While the large sums of (mostly EU) money going up in smoke
and coming down as rubble as Israeli F-16s and tank shells demolish
PA infrastructure does seem like something of a waste, an immoderate
effort at demonstrating to the PA who, really, is boss. But
aren’t human beings supposed to be sacred somehow, less dispensable
than the contents of state coffers and the probably poorly organized
PA filing cabinets? Aren’t we all supposed to distinguish between
the metal of Samer’s car or the Kweik family’s truck and the
flesh and blood and potential futures they contained? That humanitarian,
enlightenment philosophy apparently hasn’t yet shone upon Sharon
and Ben-Eliezer, Israel’s War Minister. Nor has it brightened
the dim bulb of President Bush or his administration, who are
content to fiddle and watch while people’s homes, hearts, and
murdered bodies are blazing in Palestine.

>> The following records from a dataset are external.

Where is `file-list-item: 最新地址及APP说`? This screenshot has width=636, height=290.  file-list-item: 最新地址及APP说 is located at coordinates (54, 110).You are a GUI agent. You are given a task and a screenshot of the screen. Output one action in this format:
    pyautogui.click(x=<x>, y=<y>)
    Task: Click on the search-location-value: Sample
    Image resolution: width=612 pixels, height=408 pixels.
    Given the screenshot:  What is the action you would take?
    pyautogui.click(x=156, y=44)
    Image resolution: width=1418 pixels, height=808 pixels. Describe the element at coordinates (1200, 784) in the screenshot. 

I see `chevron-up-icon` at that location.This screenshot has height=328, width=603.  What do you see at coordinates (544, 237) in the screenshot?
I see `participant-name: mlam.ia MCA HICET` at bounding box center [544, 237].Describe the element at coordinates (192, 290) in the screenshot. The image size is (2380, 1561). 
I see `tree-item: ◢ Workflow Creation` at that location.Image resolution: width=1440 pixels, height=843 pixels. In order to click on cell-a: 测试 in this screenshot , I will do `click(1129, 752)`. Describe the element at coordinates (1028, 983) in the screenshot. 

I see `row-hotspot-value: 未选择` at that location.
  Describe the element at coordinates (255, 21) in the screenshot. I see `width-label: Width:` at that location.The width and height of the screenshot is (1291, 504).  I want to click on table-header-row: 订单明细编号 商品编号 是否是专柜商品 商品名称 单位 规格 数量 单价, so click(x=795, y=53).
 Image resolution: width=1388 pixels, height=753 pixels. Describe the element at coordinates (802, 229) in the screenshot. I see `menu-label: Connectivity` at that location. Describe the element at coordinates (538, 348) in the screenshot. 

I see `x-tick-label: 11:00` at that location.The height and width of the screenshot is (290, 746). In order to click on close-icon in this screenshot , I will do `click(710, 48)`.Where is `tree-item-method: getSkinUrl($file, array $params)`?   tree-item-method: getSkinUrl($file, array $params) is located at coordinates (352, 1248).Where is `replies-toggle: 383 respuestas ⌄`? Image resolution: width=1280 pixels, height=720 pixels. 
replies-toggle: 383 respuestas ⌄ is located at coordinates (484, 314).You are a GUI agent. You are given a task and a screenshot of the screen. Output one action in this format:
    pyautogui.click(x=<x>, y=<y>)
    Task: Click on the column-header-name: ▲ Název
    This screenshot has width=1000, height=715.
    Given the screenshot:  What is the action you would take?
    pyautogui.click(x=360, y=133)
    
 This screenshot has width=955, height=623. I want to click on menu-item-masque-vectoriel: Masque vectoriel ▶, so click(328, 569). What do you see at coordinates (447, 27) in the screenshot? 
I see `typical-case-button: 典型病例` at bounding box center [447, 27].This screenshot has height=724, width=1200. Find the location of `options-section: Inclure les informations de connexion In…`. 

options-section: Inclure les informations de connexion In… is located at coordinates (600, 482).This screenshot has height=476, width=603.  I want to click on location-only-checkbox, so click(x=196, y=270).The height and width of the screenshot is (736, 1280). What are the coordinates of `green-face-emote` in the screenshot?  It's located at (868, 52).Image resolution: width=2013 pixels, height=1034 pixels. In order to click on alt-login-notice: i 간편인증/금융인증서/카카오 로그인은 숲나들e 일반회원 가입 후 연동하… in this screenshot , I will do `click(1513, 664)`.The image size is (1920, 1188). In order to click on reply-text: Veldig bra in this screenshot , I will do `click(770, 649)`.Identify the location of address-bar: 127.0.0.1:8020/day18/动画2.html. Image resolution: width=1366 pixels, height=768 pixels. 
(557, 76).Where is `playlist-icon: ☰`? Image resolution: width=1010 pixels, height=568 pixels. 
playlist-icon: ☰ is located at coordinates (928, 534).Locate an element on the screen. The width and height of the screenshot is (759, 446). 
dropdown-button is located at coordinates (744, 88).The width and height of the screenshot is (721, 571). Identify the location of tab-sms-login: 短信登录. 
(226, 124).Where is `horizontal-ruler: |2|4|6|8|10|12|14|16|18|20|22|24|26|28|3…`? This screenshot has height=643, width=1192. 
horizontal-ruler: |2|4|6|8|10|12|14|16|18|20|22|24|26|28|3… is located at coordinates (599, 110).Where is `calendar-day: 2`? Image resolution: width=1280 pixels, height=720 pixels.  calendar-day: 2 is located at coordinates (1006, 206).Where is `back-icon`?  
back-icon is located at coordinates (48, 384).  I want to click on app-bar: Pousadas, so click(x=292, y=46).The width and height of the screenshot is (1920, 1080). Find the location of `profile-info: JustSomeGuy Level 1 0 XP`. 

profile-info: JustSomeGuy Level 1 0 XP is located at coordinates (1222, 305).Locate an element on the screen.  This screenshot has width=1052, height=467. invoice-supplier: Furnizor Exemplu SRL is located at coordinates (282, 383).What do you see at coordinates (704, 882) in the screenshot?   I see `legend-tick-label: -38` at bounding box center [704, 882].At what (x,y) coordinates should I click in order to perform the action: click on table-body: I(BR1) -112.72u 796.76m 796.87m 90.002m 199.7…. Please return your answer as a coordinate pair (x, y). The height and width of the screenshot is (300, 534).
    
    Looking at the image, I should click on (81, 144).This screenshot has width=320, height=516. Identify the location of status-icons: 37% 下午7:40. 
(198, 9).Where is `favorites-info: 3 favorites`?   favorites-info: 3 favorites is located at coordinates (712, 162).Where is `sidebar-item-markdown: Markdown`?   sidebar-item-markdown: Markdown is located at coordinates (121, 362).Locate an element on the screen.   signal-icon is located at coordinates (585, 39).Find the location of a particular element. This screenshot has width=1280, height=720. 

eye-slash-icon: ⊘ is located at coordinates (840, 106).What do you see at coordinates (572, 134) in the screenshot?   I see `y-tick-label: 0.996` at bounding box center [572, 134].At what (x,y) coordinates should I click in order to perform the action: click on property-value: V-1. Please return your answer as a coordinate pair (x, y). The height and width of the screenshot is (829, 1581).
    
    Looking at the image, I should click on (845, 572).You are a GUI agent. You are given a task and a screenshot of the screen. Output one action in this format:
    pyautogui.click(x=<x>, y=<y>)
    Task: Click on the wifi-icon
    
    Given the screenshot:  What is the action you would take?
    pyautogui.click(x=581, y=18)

I finally did turn off the TV, unable to continue watching the
rows of men being herded around like dumb animals, only to be
interrupted by a call from a friend in Bethlehem. It happens
that he was at his brother’s house, outside the refugee camp
where he lives, when Israeli soldiers invaded the camp, put it
under curfew, and proceeded to trash the place, gather up all
the male residents-and, of course, kill some people. At his
brother’s house, stranded now, he had no milk for his four-month-old
baby girl. He had no pampers. He told me, with a voice strained
by exhaustion and frustration, that the Israelis permitted no
one to leave their houses, and his baby was going hungry.

I’ve met and held this baby, whose name seems to fit her calm
and philosophical countenance. They call her Sophia, which
means “wisdom”. I wonder what that little girl will
make of the stories her parents will surely tell her as she grows
up, about the time they were hiding from the occupation army
without any food. I wonder what effect growing up under a brutal
regime that corrals you, and brands you as suspect, a potential
target, simply by virtue of your nationality, will have on her
placid, smart demeanor. And I wonder how many more people are
going to be murdered and driven mad from grief and worry before
people start protesting effectively against this insanity.

Lori Allen
is a University of Chicago graduate student, currently conducting
research in the West Bank under the auspices of an SSRC grant.
She is a frequent contributor to CounterPunch.